In reality we don't know precisely who the authors were, but assume they were written by apostles or their followers, bearing the name of the Gospels.
The "The Lion Handbook to the Bible" had this to say ...
"The author (who may, like Paul, have used a secretary) refers to himself simply as 'the disciple whom Jesus loved' (21:20,24). He is one of the Twelve, and one of those closest to Jesus and also to Peter. These facts - and the fact that this Gospel makes no mention of the apostle John and describes the Baptist simply as 'John', make it likely that he is himself John, son of Zebedee, brother of James, and business partner of Peter and Andrew. The early church certainly thought so - and taught that the aged apostle wrote or dictated this 'spiritual' Gospel from Ephesus in present-day Turkey. John may have been Jesus' cousin (his mother, Salome, being Mary's sister: Matthew 27:56, Mark 15:40; John 19:25).

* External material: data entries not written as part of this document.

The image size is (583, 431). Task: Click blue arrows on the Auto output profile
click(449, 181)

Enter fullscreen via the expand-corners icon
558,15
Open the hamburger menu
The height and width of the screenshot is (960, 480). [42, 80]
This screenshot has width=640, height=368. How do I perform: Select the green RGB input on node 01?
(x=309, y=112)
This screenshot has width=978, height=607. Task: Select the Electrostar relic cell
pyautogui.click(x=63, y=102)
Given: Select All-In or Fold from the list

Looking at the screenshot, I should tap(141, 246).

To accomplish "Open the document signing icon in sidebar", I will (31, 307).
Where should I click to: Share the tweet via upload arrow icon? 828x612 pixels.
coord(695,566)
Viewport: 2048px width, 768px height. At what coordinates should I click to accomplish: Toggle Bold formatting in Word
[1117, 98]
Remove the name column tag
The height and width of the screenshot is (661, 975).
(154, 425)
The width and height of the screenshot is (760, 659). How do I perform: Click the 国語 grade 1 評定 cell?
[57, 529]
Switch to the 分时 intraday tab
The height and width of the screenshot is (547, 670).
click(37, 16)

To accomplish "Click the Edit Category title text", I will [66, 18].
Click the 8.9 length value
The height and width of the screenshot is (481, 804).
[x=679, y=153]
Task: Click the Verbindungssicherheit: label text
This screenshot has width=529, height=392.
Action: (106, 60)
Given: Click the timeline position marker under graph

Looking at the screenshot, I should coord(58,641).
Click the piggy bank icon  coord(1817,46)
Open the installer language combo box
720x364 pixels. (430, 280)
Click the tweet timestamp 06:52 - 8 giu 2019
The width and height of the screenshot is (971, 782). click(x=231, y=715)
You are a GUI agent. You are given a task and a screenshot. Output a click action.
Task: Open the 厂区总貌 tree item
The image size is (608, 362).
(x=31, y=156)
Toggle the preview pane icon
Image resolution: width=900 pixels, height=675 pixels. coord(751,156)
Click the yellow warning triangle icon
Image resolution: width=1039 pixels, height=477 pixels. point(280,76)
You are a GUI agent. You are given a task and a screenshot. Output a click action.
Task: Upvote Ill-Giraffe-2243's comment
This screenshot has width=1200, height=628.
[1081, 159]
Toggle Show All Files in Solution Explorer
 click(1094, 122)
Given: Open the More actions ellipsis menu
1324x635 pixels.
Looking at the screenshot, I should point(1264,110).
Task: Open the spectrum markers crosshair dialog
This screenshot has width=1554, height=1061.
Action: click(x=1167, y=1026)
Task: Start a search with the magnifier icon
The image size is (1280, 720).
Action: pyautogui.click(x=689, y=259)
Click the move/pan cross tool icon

The Capernaum fishing business must have been a flourishing one, as the household had hired servants, and a house in Jerusalem. If the 'other disciple' of 8:15-16 is John it may have been through the business that John was acquainted with the high priest (John 18:15-16). He may also be the unnamed disciple of John the Baptist referred to in John 1:35, 40.
John and James (nicknamed by Jesus 'sons of thunder') with Peter were the leaders of the Twelve Disciples and later of the Jerusalem church. They were the inner circle of three who were allowed to see Jesus transfigured, who saw him restore Jairus' daughter to life, and were near him in the Garden of Gethsemene. Jesus committed his own mother to John's care as they stood near the cross. It was not given to many to know Jesus as closely as John did."